### MATERIAL PROVIDED:
--------------------------------------------------
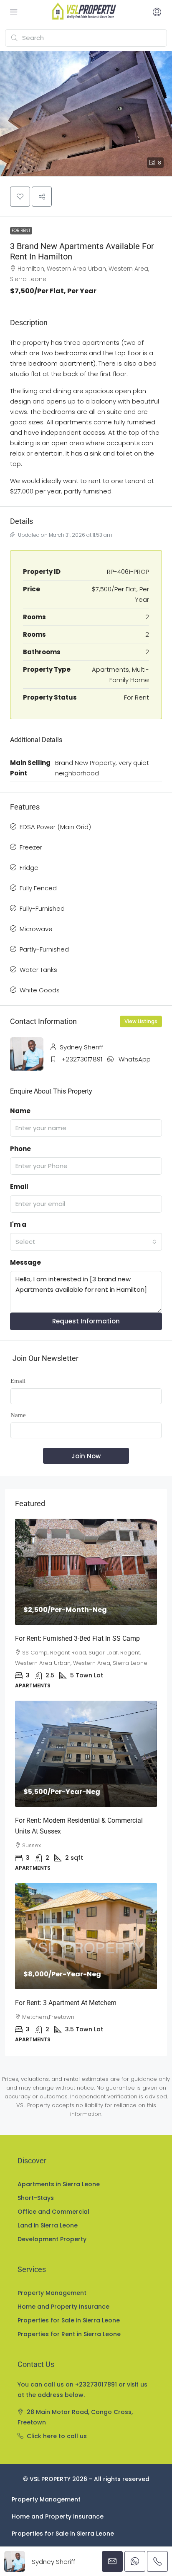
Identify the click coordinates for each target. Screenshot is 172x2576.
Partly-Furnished (44, 949)
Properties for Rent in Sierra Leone (69, 2334)
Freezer (31, 847)
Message (25, 1262)
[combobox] (86, 1242)
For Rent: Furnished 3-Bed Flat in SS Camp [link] (77, 1638)
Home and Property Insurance (63, 2306)
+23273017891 (81, 1059)
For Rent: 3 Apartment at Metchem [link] (65, 2003)
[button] (86, 113)
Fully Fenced (38, 888)
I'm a (18, 1224)
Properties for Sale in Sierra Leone (69, 2320)
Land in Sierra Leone (48, 2225)
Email (19, 1186)
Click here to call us (57, 2436)
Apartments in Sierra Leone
--------------------------------------------------
### ACTION ITEM:
Wherever the string "Sierra" shows up in the material, copy the line that holds it.

### TASK ANSWER:
Properties for Rent in Sierra Leone (69, 2334)
Properties for Sale in Sierra Leone (69, 2320)
Land in Sierra Leone (48, 2225)
Apartments in Sierra Leone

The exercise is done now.